(Saved entries)
____________
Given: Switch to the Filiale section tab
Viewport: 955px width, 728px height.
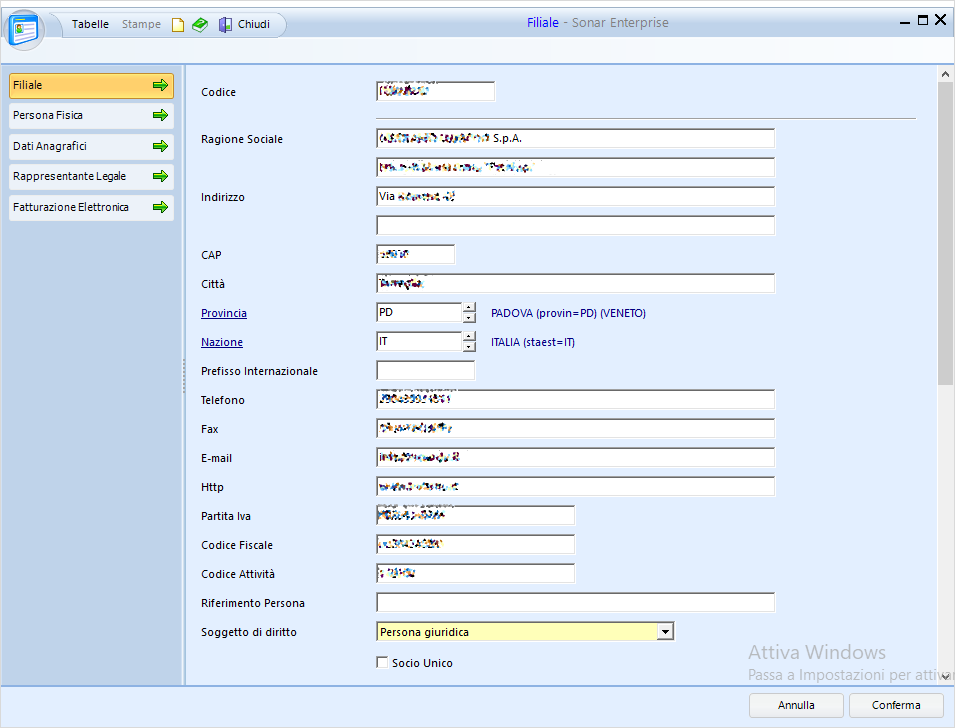Looking at the screenshot, I should (90, 86).
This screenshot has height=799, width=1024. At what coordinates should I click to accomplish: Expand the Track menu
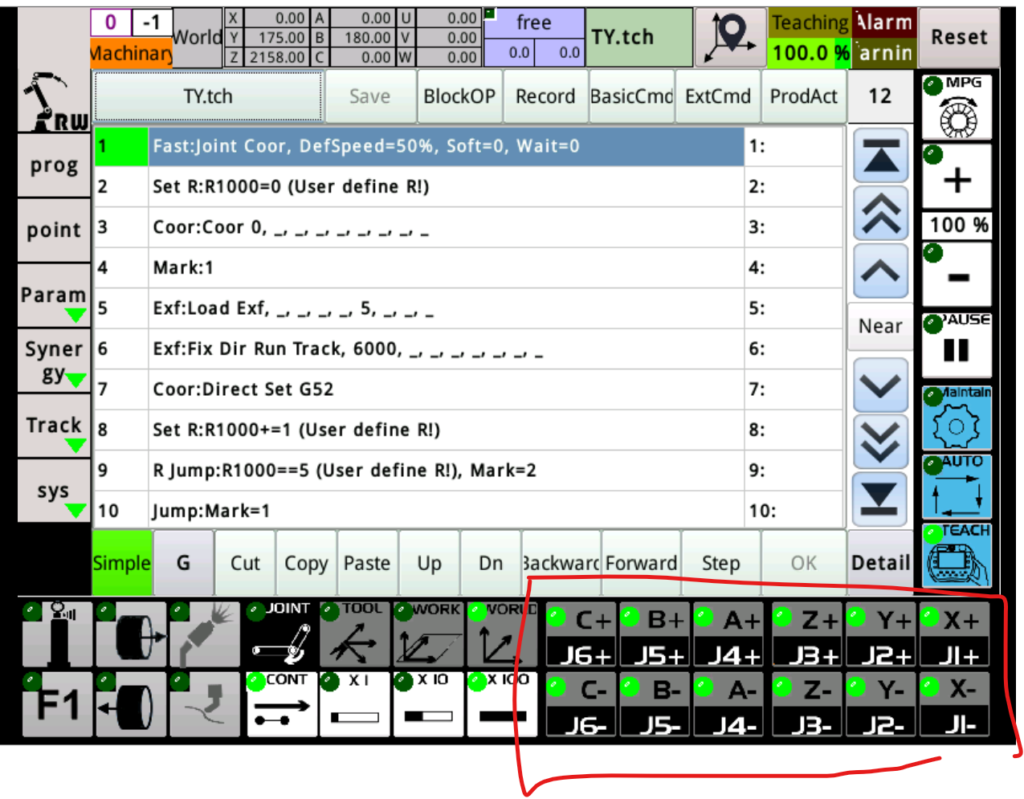54,432
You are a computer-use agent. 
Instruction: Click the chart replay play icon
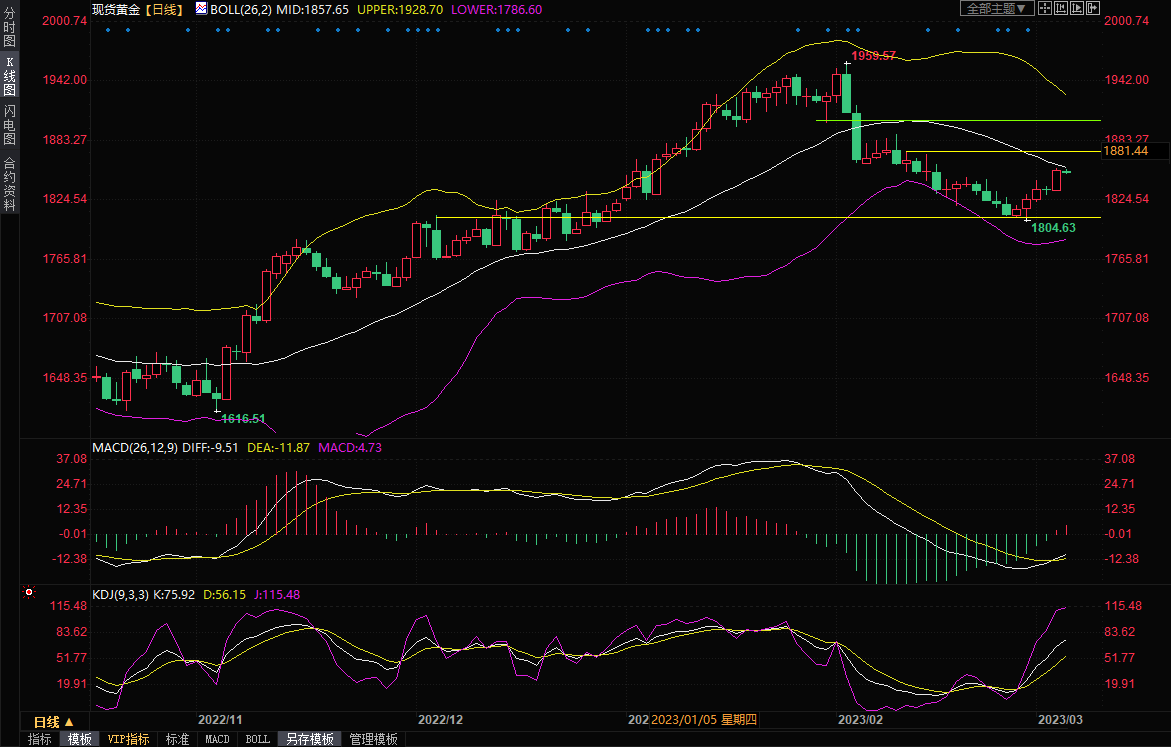[x=1078, y=8]
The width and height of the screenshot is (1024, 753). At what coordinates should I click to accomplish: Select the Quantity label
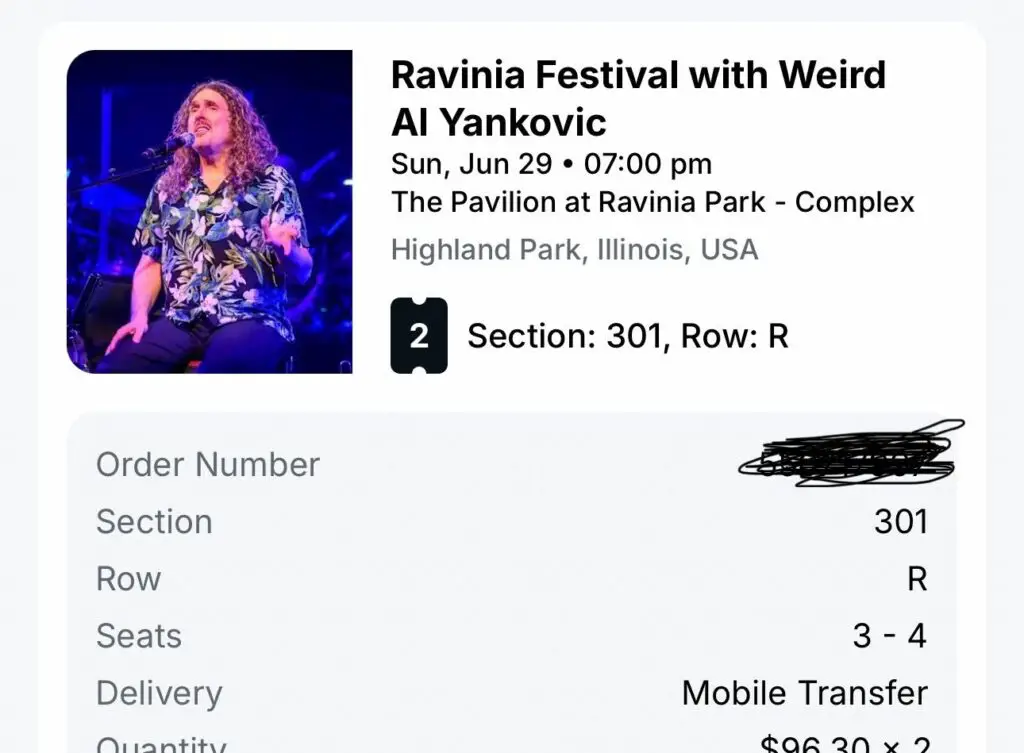click(x=161, y=745)
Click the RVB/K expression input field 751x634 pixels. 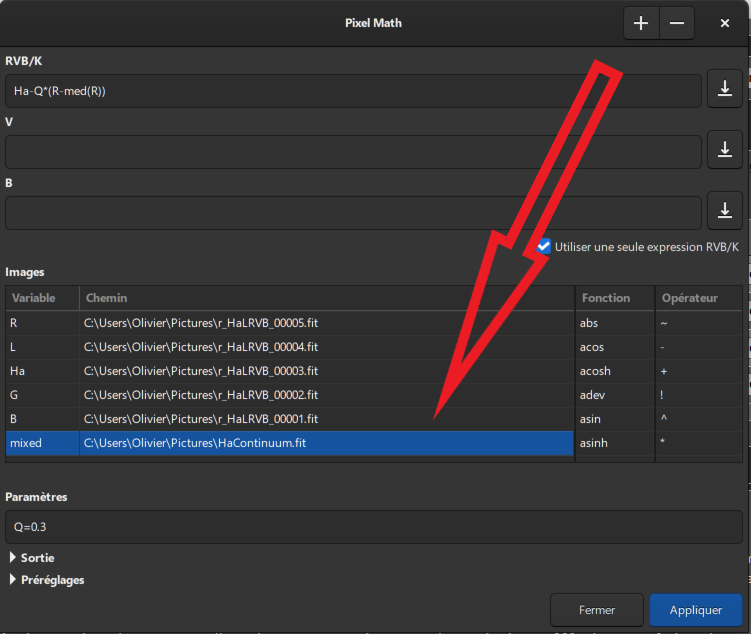tap(352, 91)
____________
→ **Exercise**
Reproduce exactly the lines of the entries above from the first through the line with "You are a computer-use agent.", both included; pictures should not be reproduced.

→ **Exercise result**
Given: Switch to the Filiale section tab
Viewport: 955px width, 728px height.
Looking at the screenshot, I should (90, 86).
This screenshot has height=799, width=1024. At what coordinates should I click to accomplish: Expand the Track menu
54,432
You are a computer-use agent. 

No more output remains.